The team was stuck. The members kept on saying “we haven’t got our chip breakage testing finished. We keep getting inconsistent results. Shipping from some cities, breakage is slightly better than how we do it now, and from other cities it is not quite as good. Also, consumers in some cities like a little more breakage and some like a little less. So we cannot recommend this new way of loading trucks until we are really sure. So we are continuing our testing”.

Senior management had been waiting for over two years for the team to come forward with a recommendation on the vendor’s proposed new method . $12 Million savings were hanging in the balance and some frustration was building with lack of progress. Another year was looming.

Here is what happened. In answer to “What’s stopping us from making the recommendation today?“ the first replies “we do not have our breakage testing finished” and “we are unsure which breakage level consumers prefer”.  After asking the same question several more times, another answer finally emerged “we are afraid to make the recommendation without being completely sure; we are afraid of being accused of being risky and wrong by senior management”.

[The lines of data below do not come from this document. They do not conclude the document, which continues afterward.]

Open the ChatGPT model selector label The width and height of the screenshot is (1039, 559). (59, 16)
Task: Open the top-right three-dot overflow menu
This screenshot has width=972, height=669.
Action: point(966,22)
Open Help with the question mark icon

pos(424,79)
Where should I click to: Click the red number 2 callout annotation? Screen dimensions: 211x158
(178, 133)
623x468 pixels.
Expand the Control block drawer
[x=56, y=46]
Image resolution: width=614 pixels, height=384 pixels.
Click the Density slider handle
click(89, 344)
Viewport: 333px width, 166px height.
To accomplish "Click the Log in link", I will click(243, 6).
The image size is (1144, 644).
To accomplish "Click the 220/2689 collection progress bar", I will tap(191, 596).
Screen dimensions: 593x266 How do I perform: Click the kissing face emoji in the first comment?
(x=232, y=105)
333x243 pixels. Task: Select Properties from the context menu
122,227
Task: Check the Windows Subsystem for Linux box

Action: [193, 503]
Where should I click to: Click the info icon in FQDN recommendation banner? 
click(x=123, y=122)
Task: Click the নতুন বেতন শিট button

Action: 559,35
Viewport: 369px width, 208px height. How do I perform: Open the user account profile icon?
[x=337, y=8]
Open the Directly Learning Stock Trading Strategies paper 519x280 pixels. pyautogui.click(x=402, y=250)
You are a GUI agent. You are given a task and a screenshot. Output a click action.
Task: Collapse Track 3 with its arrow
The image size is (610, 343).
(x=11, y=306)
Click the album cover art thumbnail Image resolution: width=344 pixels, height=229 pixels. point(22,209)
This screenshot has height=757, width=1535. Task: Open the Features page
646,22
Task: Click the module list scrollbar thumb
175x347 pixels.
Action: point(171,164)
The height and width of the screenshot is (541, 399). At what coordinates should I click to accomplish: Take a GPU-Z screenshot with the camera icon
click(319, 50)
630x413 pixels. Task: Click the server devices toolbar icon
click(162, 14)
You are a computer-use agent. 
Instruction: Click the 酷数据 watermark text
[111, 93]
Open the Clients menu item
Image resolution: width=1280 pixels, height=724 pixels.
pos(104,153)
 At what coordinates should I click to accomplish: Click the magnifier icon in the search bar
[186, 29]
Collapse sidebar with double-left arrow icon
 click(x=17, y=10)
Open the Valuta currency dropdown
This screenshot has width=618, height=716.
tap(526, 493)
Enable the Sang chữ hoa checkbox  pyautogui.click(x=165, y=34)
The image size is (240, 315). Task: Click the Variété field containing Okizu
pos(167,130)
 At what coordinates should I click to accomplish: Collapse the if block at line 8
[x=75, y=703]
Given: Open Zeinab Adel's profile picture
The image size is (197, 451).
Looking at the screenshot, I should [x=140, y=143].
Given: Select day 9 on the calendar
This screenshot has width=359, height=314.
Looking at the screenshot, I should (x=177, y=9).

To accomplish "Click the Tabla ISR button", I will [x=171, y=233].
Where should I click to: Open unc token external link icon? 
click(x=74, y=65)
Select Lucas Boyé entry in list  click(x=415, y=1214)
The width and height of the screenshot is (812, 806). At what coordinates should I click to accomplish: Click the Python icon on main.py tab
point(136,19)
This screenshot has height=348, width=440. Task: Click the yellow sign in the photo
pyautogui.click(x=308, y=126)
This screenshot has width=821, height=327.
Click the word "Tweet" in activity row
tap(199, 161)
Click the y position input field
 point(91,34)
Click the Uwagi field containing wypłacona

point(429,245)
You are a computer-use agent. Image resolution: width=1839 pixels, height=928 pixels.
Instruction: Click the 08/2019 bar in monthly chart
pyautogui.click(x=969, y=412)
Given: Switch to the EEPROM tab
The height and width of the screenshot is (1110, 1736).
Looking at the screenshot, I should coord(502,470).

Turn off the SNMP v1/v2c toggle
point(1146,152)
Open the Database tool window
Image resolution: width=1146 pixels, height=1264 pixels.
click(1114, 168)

This revelation led to the creative challenge: “How might we write the recommendation so that it explains the risk and asks management to share the risk with us?”

The recommendation was approved the next day with $12 Million to the bottom line immediately!

This week’s Minsight: When the creative question “What’s stopping us?“ is repeatedly asked, obvious facts are forthcoming at first and then unexpected and more hidden or subconscious facts follow.  As a leader, try to make it safe for people to say what really is on their mind so that accurate solutions can more quickly be implemented.